Middle School was not a great time for me. And, I realize, that makes me different from absolutely NO ONE! It is an awkward time in too many ways to count. Self-esteem is fragile, teeth are crooked, skin is bad, friends are fickle and no one seems to feel right in their own skin. So what do I say, SIGN ME UP!
Better yet, let me spend a lot of money to take a class that is going to make me even MORE popular and desirable than I ever dreamed possible. Please God, make me a Middle School Teacher! Yes, you read correctly, teacher. I am going to teach reading to 6th, 7th, and 8th graders. And it gets better…I AM REALLY EXCITED! To fuel this momentum I have been taking a class this week in Young Adult Literature. A little refresher you might say.

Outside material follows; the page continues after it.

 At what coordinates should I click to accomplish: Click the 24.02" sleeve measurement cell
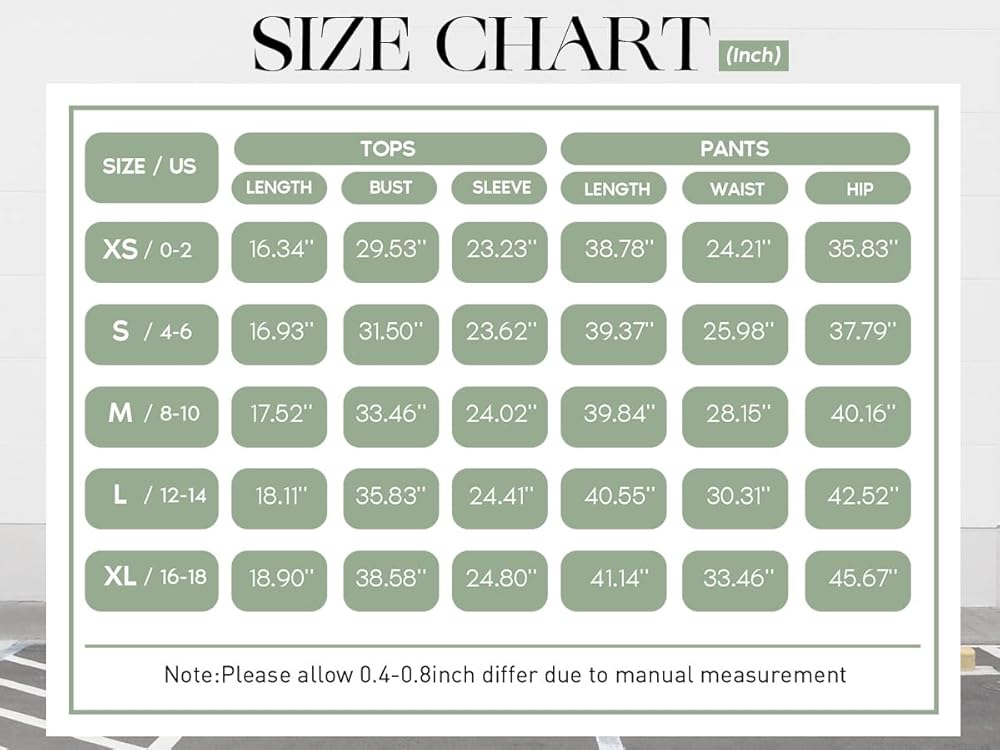click(500, 414)
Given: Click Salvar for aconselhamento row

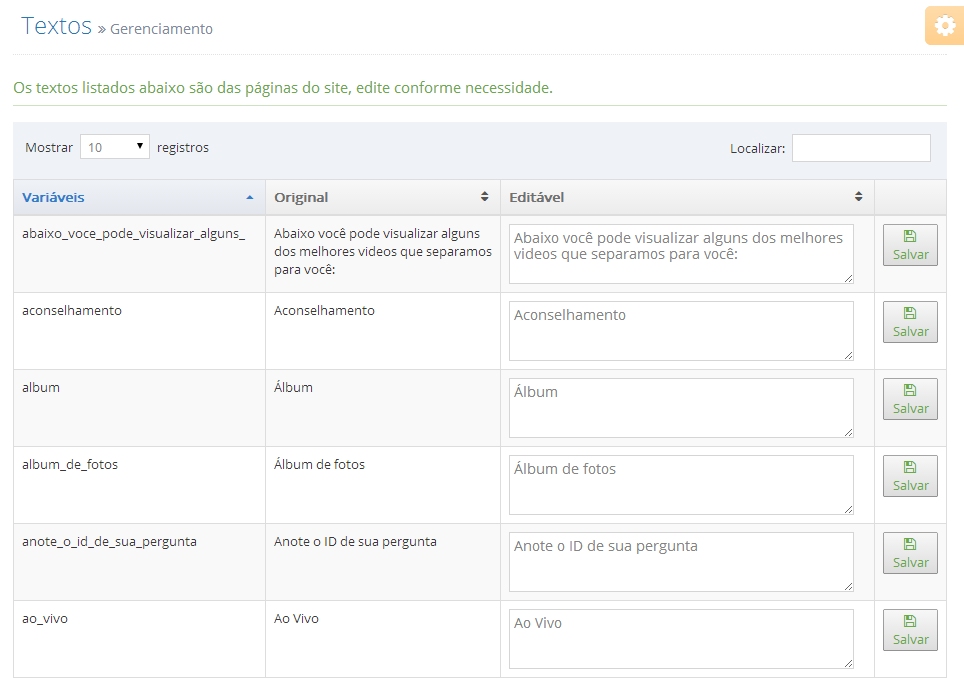Looking at the screenshot, I should pos(910,321).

It is a scenario close to “Two roads diverged in a wood, and I — I took the one less traveled.” Sounds more poetic than I think I have lost my mind and there is no turning back now. Life is funny like that. I have been on my path for a while.
My full-time job was here at home and I have been very happy that way. But now, I am a bit restless. When the Brothers are at school the quiet is too much. In the silence I can hear the monitors and other durable medical equipment that filled our home. I can smell the boutique lotion my friend spoiled her with and in that alone time, I am now lonely. My plan was never to work full-time outside my house but plans have a way of changing and new roads sometimes need to be built.
As I drove to my first day of class yesterday, I thought how this is a new chapter, a new road. A book I did not want to read and a road I did not want to build but I fell in a pothole along the way while reading the worst horror story ever. I now find myself starting a new book, a different genre with a new cast of characters.
The past two and a half years have been a time of building and paving this new road. I have a long way to go but as I drove I thought…what a long way I have traveled.